__Brief__: Look for the word "next" in the material below. Copy each line that has it.
>>
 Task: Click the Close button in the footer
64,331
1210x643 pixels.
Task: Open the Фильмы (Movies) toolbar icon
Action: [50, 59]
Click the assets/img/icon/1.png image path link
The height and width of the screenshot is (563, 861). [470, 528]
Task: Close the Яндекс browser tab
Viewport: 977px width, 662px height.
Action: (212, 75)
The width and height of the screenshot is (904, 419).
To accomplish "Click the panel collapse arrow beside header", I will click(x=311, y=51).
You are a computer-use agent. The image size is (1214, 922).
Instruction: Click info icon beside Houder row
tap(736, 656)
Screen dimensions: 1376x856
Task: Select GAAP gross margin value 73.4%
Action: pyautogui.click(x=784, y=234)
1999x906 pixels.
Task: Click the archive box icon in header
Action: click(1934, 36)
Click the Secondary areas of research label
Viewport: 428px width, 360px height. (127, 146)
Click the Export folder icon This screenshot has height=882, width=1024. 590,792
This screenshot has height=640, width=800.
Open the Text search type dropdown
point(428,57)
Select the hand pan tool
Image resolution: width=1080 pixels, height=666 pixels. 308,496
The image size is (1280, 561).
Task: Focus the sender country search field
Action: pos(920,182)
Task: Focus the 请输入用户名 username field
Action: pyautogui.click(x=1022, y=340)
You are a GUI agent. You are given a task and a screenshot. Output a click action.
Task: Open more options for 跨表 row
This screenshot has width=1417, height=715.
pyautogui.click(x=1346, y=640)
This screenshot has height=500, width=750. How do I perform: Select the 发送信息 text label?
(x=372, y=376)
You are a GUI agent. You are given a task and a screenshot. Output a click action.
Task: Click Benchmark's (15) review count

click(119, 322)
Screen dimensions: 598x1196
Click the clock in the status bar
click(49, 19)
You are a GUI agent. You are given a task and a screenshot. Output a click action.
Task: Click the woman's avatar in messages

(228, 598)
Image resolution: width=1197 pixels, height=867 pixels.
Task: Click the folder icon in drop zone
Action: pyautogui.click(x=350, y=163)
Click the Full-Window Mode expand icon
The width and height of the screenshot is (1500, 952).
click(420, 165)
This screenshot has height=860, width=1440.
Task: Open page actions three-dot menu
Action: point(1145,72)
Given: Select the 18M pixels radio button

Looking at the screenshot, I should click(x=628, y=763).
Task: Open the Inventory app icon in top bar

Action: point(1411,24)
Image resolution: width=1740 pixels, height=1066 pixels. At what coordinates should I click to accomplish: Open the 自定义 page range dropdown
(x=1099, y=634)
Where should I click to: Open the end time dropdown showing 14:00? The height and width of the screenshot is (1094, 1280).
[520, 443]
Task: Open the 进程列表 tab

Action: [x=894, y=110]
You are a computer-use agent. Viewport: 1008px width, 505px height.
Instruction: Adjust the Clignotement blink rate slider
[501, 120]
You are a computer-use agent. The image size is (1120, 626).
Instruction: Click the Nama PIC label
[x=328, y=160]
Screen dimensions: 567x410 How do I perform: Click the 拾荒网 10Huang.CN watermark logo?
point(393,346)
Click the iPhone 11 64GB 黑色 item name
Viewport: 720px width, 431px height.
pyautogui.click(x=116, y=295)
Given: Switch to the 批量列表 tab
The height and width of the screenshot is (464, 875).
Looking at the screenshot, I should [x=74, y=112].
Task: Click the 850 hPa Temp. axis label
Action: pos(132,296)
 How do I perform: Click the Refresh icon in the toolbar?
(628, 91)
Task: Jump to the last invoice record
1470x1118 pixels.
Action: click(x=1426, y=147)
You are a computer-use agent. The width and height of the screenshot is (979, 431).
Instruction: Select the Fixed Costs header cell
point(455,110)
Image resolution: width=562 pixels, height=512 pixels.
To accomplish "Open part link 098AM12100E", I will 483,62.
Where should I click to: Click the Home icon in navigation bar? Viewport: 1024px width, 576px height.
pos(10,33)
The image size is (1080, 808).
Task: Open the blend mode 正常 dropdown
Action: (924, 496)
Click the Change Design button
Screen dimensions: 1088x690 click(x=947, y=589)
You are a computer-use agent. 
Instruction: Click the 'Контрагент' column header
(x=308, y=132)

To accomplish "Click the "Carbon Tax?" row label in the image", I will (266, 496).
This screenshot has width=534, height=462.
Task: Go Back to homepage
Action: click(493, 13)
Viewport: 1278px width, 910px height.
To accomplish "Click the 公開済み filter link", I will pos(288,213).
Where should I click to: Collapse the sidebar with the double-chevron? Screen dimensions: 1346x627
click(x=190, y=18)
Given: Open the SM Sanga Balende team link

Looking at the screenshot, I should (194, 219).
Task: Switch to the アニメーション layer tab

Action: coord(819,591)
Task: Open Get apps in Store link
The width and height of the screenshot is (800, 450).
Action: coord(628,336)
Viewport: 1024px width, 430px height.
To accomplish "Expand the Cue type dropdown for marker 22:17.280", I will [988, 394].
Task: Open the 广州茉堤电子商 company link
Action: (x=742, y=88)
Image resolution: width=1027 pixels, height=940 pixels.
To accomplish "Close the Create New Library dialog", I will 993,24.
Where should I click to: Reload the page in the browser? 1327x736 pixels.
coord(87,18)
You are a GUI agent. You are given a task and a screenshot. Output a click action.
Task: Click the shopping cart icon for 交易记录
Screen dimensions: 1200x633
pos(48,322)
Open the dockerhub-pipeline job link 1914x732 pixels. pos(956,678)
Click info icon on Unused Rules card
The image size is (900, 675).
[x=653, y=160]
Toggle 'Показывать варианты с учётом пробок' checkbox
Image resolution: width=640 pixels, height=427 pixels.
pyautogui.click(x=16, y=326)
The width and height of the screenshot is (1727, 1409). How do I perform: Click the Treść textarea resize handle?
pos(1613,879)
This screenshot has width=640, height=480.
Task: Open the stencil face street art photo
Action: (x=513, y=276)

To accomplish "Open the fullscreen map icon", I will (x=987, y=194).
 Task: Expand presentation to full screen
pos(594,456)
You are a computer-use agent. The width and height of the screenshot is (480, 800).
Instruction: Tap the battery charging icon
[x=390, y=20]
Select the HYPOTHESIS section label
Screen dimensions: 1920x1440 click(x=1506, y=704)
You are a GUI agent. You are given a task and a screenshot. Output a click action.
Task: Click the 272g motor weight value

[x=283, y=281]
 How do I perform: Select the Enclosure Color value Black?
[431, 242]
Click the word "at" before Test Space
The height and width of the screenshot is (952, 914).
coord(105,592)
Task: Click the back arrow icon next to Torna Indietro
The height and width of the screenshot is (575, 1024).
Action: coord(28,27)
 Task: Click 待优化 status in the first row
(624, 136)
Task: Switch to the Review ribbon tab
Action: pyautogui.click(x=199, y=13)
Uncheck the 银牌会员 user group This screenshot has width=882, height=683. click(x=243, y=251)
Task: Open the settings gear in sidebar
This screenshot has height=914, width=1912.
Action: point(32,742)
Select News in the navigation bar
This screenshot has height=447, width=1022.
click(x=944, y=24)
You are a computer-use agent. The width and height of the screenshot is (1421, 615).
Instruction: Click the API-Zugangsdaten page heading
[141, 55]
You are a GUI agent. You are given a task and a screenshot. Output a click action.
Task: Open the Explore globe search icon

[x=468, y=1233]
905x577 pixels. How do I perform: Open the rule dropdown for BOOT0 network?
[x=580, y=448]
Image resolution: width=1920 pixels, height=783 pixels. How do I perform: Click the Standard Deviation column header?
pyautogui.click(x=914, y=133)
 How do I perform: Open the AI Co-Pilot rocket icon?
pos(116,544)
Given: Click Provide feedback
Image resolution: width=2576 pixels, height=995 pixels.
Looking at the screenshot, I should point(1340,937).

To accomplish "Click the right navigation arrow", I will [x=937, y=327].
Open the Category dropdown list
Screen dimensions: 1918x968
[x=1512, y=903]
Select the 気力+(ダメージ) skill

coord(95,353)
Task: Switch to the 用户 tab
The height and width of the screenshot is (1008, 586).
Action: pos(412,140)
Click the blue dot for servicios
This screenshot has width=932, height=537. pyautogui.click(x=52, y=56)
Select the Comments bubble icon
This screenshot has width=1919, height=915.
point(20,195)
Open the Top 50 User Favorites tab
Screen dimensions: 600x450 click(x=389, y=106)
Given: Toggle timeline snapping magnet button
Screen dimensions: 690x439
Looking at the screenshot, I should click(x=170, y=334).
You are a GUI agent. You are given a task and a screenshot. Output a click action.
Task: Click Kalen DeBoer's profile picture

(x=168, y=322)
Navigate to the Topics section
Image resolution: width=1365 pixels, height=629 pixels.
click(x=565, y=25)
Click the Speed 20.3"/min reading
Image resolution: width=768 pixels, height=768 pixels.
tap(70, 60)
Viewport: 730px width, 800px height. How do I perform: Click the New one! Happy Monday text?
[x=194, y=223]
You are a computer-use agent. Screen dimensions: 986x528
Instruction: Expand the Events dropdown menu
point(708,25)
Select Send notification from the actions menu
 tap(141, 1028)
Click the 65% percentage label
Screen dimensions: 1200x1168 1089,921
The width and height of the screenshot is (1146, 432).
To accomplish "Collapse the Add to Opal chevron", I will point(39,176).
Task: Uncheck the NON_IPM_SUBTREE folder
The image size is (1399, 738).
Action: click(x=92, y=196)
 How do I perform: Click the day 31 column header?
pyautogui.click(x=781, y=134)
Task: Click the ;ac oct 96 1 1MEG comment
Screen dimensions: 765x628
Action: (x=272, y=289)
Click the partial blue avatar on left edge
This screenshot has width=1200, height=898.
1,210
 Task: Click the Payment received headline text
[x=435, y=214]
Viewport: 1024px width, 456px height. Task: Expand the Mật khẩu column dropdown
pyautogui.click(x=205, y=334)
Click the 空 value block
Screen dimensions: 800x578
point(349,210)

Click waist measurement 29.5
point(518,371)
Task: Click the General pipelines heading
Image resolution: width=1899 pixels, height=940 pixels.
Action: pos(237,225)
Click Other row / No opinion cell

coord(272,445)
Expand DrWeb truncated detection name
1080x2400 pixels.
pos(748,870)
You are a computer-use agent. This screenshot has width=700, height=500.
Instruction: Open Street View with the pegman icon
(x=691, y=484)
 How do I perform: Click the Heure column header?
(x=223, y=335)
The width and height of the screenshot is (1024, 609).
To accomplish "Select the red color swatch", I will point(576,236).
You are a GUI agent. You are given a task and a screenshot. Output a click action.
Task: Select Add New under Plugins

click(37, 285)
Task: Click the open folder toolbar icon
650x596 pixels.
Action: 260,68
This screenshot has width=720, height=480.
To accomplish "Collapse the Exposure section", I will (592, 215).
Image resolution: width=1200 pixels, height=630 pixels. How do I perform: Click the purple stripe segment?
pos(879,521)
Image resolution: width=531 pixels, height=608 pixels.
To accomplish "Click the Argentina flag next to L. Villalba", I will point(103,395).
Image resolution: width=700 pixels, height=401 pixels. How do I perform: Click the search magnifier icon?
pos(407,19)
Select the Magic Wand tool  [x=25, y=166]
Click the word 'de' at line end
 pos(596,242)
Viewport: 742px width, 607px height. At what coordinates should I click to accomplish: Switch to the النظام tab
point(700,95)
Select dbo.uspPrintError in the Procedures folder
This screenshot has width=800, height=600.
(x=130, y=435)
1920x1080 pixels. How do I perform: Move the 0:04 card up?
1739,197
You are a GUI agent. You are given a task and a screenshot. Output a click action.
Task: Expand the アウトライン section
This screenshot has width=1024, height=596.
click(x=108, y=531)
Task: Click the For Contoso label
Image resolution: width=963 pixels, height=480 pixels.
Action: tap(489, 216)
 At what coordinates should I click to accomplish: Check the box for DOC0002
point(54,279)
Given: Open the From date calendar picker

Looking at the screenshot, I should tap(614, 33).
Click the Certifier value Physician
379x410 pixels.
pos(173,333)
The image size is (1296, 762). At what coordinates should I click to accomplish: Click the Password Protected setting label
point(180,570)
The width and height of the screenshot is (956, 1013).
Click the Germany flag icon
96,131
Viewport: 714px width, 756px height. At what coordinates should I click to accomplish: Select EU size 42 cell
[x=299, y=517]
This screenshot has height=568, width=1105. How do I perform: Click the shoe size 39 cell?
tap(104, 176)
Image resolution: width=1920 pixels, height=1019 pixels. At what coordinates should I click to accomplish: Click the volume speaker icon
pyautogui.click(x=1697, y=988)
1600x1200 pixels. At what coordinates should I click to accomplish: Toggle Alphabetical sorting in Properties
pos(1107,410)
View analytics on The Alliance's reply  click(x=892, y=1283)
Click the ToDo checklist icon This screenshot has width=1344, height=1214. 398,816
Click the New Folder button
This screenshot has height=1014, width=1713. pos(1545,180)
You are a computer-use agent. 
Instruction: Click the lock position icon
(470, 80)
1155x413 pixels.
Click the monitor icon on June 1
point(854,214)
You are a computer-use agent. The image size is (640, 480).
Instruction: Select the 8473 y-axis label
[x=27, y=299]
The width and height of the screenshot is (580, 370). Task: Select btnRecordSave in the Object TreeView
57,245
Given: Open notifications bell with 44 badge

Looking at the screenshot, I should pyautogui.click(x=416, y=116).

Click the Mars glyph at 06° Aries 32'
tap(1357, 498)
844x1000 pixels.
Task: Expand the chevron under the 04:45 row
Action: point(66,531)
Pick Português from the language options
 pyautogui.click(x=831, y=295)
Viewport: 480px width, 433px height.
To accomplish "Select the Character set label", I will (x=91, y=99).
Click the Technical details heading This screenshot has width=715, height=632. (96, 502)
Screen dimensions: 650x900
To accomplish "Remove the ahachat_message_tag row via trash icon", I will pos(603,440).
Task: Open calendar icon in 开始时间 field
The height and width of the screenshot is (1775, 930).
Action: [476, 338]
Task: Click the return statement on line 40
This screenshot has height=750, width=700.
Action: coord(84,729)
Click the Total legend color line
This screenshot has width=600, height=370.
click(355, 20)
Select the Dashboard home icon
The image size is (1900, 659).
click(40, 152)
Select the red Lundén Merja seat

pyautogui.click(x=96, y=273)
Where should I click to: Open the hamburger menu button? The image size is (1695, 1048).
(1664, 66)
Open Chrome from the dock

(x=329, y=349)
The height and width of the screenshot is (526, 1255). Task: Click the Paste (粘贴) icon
<<
__Solution__:
Task: Click the back arrow icon next to Torna Indietro
To accomplish "Click the Argentina flag next to L. Villalba", I will point(103,395).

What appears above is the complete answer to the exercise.